They did it.
By the hundreds of thousands, NEA members, coalition partners, parents and governors called, emailed and lobbied Congress, demanding they do right by the nation’s students and save 161,000 educators’ jobs threatened by budget cuts.
Congress listened and the U.S. House today authorized $10 billion in emergency funds for the Education Jobs and Medicaid Assistance Act — legislation that will speed money to states to keep teachers and support professionals working.
President Obama signed the bill into law this evening, joined by educators. The bill, passed on a 247-161 vote, also includes $16 billion to reimburse states for social and medical programs.
Without the bill, students returning to school this month and next faced class sizes of up to 40, cuts to courses they need to graduate, and less instruction time. (View a clickable map of the education jobs saved by state.)
Without the bill, laid-off North Carolina teacher Bethany Banks had no classroom to return to next week and no sign that she could pay her mortgage and bills in the month ahead.
“I’m excited,” Banks said of the education jobs victory. She lost her job when her Title I school combined kindergarten and first-grade classes to save money. ”Hopefully this will help me have a job when teachers in my district are coming back to school.”
Without the bill, Pennsylvania school bus driver Chuck Thompson could count at least 20 teachers and 17 fellow education support professionals in his district who were going to lose their jobs permanently.
“This is a no-brainer,” Thompson said. “We need this money.”
NEA President Dennis Van Roekel called the House’s vote a victory for students and educators across the country.
“With this vote, the House reaffirmed that the road to economic security and prosperity runs directly through our nation’s schools,” he said. “As a result of this vote, we expect to see less crowded classrooms, reinstated bus routes and restored education programs and services.”
Analysis by the Congressional Budget Office determined the legislation, which is fully paid for, will reduce the deficit by $1.4 billion over 10 years. The act received strong support from governors and members of Congress from both sides of the aisle, as well as the Obama administration, including Education Secretary Arne Duncan, and key economic and domestic policy advisors.
During the five-month campaign by NEA and 187 partner organizations, activists fanned out from state capitals to social media sites to educate legislators and the public on the myriad aftershocks that would follow the proposed severe cuts to public schools.
Governors of Delaware, Maryland, Illinois, Oregon, Ohio, Pennsylvania, North Carolina and Massachusetts lent their support as well, pointing to the dire situation facing their states’ schools without federal assistance. The Obama administration and Education Secretary Arne Duncan and key economic and domestic policy advisors supported it. It enjoyed bipartisan support, with Senate Republicans Olympia Snowe and Susan Collins of Maine voting for it in the Senate last week and two Republicans in the House today.
Across the country, NEA members spent the spring and summer sharing their stories on NEA’s EducationVotes about how their layoffs would hurt students. They flew to Washington to lobby their members of Congress. They took to local radio and television airwaves with their message and protested unfair budget cuts at countless state rallies.
Supporters tallied 301,000 emails and 100,000 calls to Congress. More than 35,000 people became active fans of the Speak Up for Education & Kids campaign on Facebook and 145,000 new member lobbyists signed up to take action.
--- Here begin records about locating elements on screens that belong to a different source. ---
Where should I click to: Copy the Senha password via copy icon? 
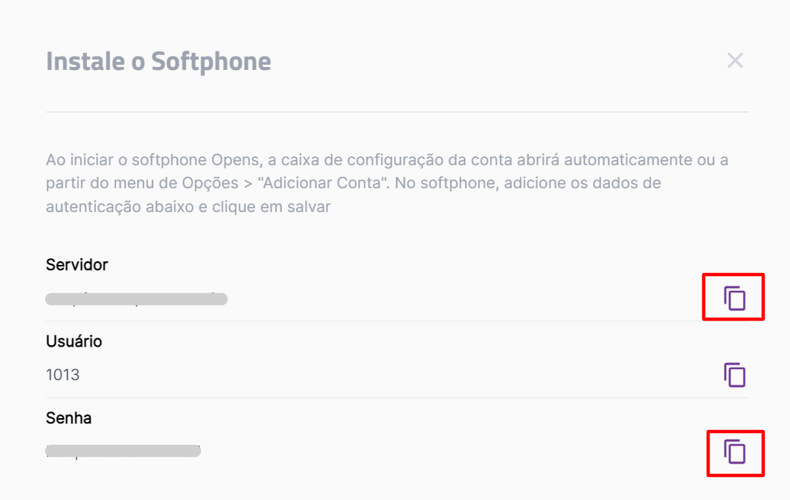pos(734,451)
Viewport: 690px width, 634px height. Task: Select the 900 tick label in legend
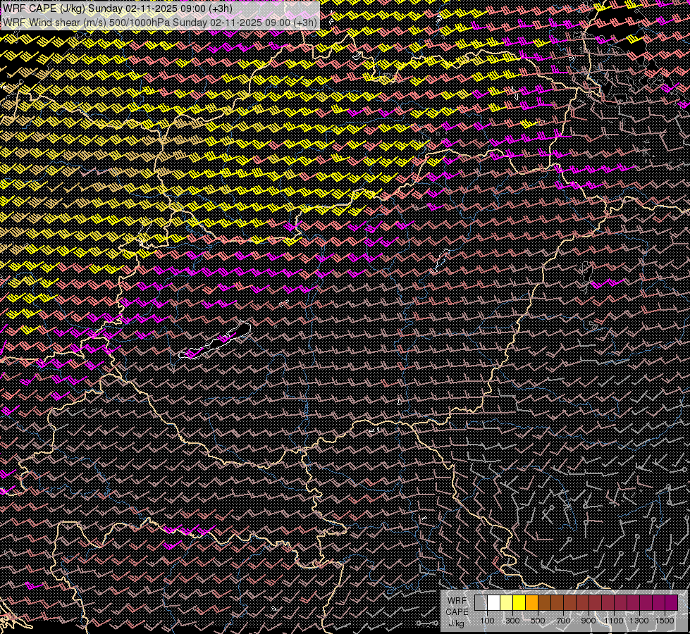pyautogui.click(x=589, y=621)
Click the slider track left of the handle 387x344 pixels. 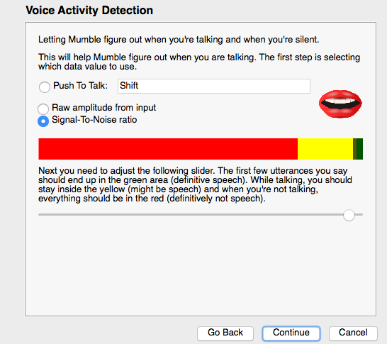point(191,215)
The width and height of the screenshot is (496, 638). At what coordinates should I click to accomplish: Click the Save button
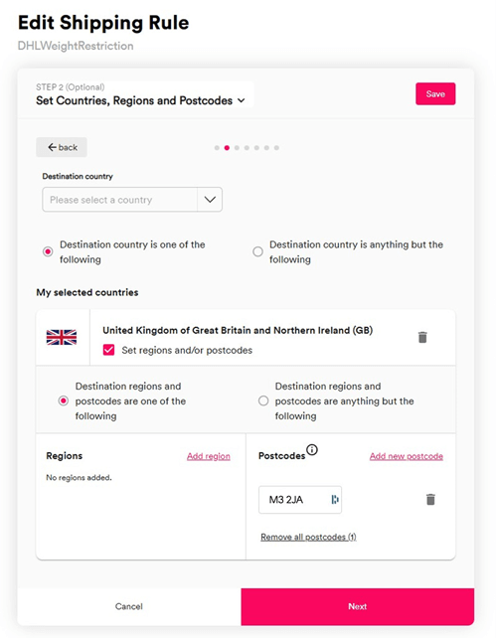tap(435, 94)
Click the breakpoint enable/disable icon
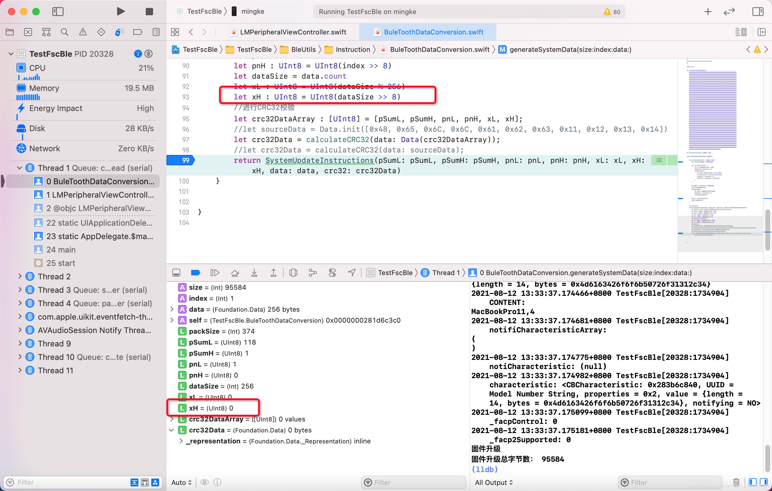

“Several months ago, many considered an education jobs package an impossible dream,” Van Roekel said. “But this victory is the direct result of educators across America speaking up for education and students. Not only will the legislation keep educators working, but it also will ensure that students returning to school in the fall will have the team of educators they need to continue learning.”
He praised House Speaker Nancy Pelosi (D-Calif.) and the House leadership for addressing the education funding crisis. Speaker Pelosi last week issued a rare call for the House to return early from its August recess to take that final vote and speed the funding to public schools.
“We appreciate the unbending support of Rep. Pelosi and the House leadership for putting students ahead of politics,” said Van Roekel. “Fiscal relief to struggling school districts and students unequivocally should remain our top priority as a nation during tough economic times.”
Cathy Koehler, a library media specialist in Little Rock, Ark., knew that without the bill, the situation in her state would have been grim.
“It would have been heartbreaking to start the school year without those educators in the classroom,” she said. “That’s not going to happen now.”
Miguel Gonzalez contributed to this report.